The Brazilian coffee industry, the world's second largest coffee user after the United States, is likely to change blends in the 2023/24 season to increase use of mild arabica beans and reduce more stringent robusta, due to prices, according to analysts.
Consumption of arabica coffee in Brazil could double in 2023/24 from the previous season to 6.6 million 60-kg bags, while demand for robusta would fall to 15.5 million bags from 18.7 million bags, according to projections from broker and analyst hEDGEpoint Global Markets.
"It is doubling (arabica use), but it will still be below average," said Natalia Gandolphi, hEDGEpoint coffee analyst, referring to historical high share of arabicas in Brazilian blends of roast and ground coffee that changed in the last couple of years as availability of robustas increased in the country.
She said that in the past the blend used to be basically 50%-50% for arabica and robusta beans.
Coffee Blend Changes
Blend changes also happened in other markets in the last two years as industries increased robusta use to escape a price spike in arabica after frosts and drought in Brazil.

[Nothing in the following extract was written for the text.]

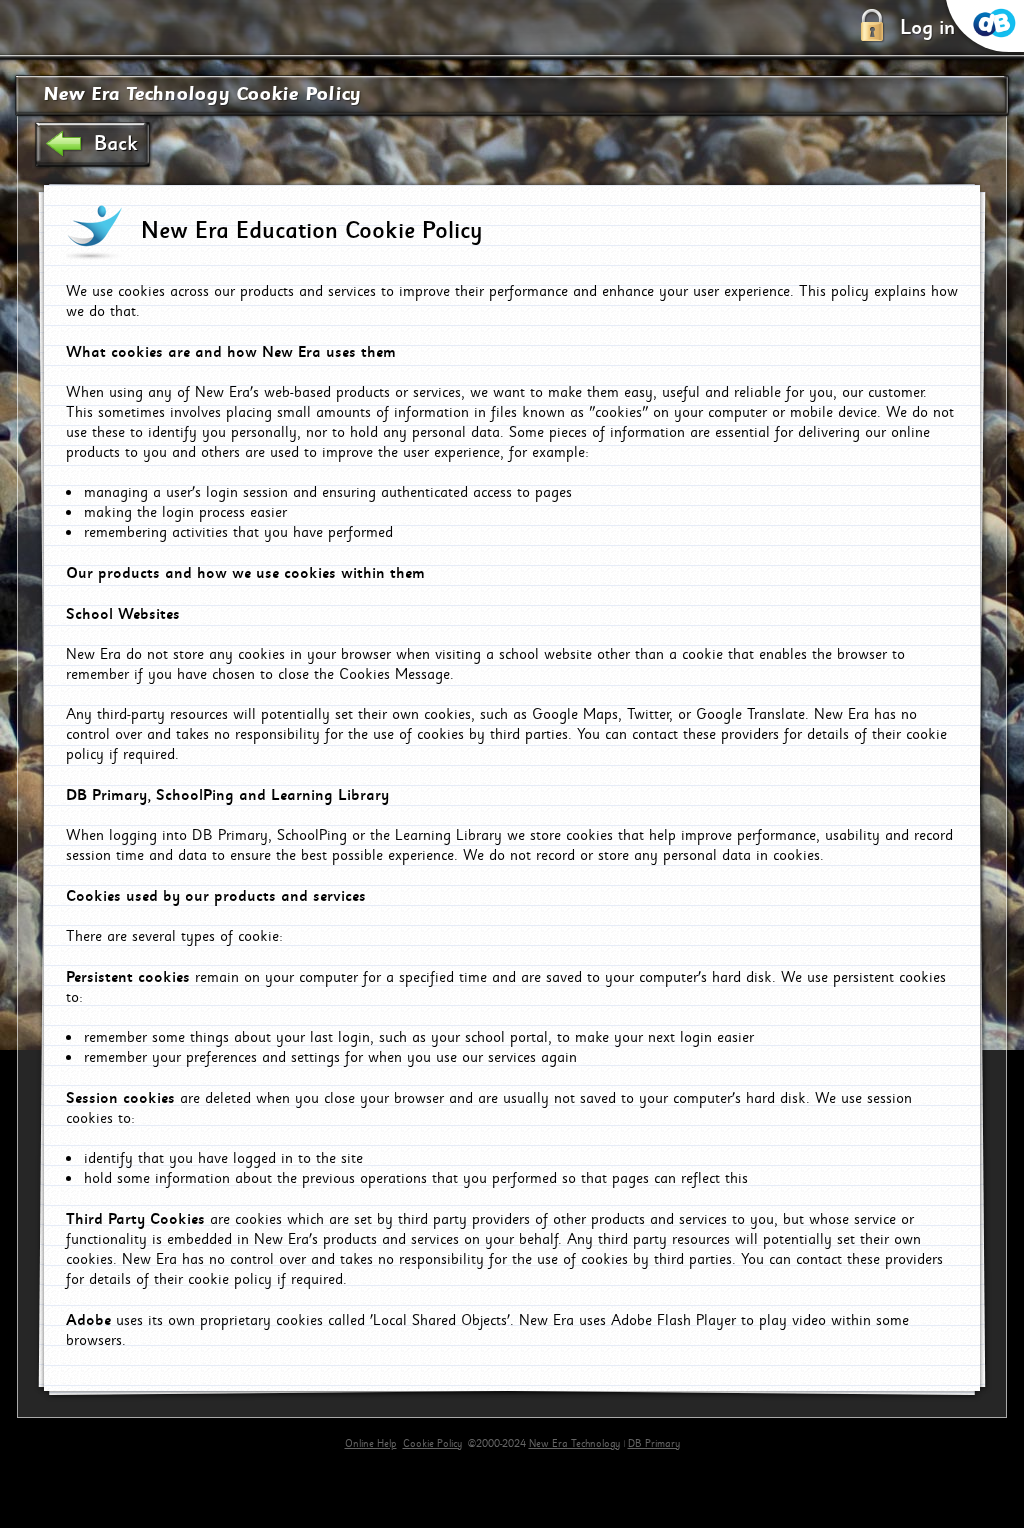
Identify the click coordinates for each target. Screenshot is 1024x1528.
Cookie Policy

Customs data compiled by Rabobank shows that in the EU and UK region, robusta imports accounted for 36.3% of total imports in the 12 months to March, versus 31.5% in the previous year.
Robusta import share of total coffee imports in Japan, another large coffee market, went from 29.5% in the 12 months to March 2020 to 36.2% in the year to March 2023.
Gil Barabach, coffee analyst at Safras & Mercado consultancy, says that Brazilian roasters will seek lower quality arabicas, since volumes of that type could be higher this season due to rains during harvest.